Text and photos by Gadjo Cardenas Sevilla
Apple CEO Steve Jobs appearing on stage during last week’s WWDC 2011 was just as important to the company and its followers as any of the announcements made. Although visibly frail, Jobs gave a spirited and heartfelt introduction to his team and showed that he was confident in the products and services that are coming in the pipeline. He gave a preview of Apple’s big picture.
Currently on medical leave, Jobs still keeps tabs on things at Apple and is know to be present during big announcements, he was at the iPad 2 launch earlier this year and WWDC is the one major event where Apple’s developers congregate, a Jobsnote was as big a draw as any new technology announcement and something that would bolster confidence in the company whose identity is very much intertwined with its CEO.
Some people were a bit put off by WWDC because they were expecting new hardware announcements. A new iPhone perhaps to mirror last year’s iPhone 4 release or refreshed AppleTV’s or updated iPods, maybe. Well, this wasn’t about new hardware, it was about something much, much bigger. The ecosystems that support that hardware.
A new iPhone at this point would have been the same-old, new model car for the year. In terms of specs and features, the iPhone 4 is still in a good place.
Apple is clearly showing off its new cloud superhighway where all of its recent and upcoming devices can coexist and be constantly connected.

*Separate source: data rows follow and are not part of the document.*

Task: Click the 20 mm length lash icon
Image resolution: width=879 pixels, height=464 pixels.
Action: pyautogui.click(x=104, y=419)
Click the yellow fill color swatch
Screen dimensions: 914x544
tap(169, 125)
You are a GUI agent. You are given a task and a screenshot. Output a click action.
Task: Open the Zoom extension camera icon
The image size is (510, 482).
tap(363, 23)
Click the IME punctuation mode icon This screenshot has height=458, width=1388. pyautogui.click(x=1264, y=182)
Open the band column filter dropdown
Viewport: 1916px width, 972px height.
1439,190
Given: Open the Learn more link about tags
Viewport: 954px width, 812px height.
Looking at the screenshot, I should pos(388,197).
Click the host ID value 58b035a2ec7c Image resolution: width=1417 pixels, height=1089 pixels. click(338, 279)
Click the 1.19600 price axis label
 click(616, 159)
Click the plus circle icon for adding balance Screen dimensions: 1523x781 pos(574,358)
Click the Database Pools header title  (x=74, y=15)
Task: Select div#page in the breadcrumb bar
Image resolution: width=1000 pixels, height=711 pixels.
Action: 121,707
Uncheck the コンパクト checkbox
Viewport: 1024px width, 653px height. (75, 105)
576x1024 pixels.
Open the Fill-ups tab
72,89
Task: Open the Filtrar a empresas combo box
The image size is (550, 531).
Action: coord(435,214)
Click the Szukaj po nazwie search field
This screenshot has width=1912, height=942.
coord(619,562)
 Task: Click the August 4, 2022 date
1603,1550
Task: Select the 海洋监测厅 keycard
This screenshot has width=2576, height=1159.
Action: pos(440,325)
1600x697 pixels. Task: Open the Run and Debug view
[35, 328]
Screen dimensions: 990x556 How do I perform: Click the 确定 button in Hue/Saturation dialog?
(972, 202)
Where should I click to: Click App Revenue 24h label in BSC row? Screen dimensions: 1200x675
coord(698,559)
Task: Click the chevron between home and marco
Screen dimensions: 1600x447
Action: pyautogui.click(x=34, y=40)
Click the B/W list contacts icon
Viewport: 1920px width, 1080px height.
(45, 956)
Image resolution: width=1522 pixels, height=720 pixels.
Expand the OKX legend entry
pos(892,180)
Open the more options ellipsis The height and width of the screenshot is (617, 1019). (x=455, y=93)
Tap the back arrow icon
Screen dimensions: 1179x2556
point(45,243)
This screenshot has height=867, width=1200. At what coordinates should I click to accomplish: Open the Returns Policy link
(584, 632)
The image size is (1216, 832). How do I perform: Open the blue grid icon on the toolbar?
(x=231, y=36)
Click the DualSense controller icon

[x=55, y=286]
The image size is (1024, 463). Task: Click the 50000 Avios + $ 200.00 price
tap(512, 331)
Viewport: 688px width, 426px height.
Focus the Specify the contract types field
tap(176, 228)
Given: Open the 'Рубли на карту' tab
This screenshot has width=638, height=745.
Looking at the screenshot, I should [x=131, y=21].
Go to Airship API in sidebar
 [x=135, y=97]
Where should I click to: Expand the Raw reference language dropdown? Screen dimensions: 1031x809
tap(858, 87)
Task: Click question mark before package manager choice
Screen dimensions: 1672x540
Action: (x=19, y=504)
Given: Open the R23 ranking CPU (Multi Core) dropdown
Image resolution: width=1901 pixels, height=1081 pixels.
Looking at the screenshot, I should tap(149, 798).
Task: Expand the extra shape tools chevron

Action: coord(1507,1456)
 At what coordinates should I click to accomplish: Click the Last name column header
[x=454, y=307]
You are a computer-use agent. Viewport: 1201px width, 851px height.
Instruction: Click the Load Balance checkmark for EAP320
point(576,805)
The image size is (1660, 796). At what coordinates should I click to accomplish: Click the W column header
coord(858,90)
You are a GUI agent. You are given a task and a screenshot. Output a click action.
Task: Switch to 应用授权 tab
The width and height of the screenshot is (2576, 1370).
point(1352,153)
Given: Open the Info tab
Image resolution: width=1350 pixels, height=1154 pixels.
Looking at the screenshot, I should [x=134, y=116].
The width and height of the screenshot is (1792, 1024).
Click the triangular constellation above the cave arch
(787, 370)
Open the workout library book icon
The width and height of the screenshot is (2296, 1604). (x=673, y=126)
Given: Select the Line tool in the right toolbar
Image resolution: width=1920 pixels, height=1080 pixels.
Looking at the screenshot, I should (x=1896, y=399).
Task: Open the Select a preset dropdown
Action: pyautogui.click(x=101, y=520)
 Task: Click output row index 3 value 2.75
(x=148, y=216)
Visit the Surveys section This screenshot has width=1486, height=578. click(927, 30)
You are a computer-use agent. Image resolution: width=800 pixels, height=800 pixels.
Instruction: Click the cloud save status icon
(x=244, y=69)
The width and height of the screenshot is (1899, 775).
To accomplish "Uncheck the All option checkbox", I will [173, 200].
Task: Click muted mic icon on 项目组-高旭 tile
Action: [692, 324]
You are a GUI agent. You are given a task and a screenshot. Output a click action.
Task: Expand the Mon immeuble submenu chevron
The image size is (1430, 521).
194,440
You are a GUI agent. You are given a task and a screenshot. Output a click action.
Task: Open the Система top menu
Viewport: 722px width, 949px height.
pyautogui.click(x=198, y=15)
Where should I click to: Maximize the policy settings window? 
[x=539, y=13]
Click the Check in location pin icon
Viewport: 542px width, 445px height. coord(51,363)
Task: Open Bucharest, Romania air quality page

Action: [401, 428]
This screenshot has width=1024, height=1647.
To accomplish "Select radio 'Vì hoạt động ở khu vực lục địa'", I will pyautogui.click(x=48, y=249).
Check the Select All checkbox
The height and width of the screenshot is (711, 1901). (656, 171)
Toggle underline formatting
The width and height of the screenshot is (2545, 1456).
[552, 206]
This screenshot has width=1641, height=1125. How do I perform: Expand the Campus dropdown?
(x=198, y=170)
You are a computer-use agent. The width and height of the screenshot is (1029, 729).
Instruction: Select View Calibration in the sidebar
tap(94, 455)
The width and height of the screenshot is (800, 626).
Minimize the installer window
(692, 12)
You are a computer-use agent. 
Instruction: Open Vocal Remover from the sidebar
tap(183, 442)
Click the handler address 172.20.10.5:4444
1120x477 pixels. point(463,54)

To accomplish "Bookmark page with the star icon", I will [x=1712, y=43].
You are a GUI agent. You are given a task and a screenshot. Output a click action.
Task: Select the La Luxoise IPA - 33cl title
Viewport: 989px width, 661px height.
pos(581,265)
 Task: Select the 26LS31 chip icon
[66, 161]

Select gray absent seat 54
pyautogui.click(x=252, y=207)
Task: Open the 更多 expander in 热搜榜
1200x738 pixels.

It’s a monumental and ambitious plan, which has no room for failure. A repeat of Mobile Me’s early failures and underwhelming feature set would turn a lot of people off and while consumers are generally forgiving of hardware letdowns and are known to come back, services that don’t work as advertised usually end up in trouble.
Apple has been sitting on this idea for a while and we think they’ve though everything through. .Mac, iTools and Mobile Me were just the genesis of this iCloud, placeholders for a future that they have been planning on for a long time.
The technology has finally caught up and now that Apple has the billions it needs to finance the endeavour, they’ve spared no expense.
Three immense server farms have been built to power and store iCloud and we’re seeing Apple evolving from a hardware and software company to a service provider right before our eyes.
Amazon and Google both aspire to dominate the content streaming aspect of cloud computing, they both played their hand earlier this year with competing services. Google (Music Beta) and Amazon (Amazon Cloud Drive) which offer limited access to streaming music from browsers and multiple devices. But media streaming is one part of the big equation. Google has the hardware and the server farms but not the content agreements. Amazon has the eBook aspect and some of the MP3 and video services but doesn’t have the devices or the critical mass. iCl0ud is also a lot more than just music, books and movies.
Apple wants all your multimedia, contacts, work files, projects, communications and endless apps to be stored or at least backed up on iCloud and accessible regardless of what device you use. The race to build computers, smartphones and tablets with increasingly large and costly storage capacities will no longer make sense since everything will be accessible from the ether through WiFi or 3G.
Once fully invested in iOS, OS X and iCloud and if everything works 100 per cent as promised, who in their right mind will want to switch to Android, to Windows 8, to webOS?
With iCloud and its all-encompassing backup, sync and realtime messaging and access, Apple is shooting for the future by expanding the ecosystem to where it has never been before. It will be a closed ecosystem but one that could work very well and may even be just as important as hardware and operating systems.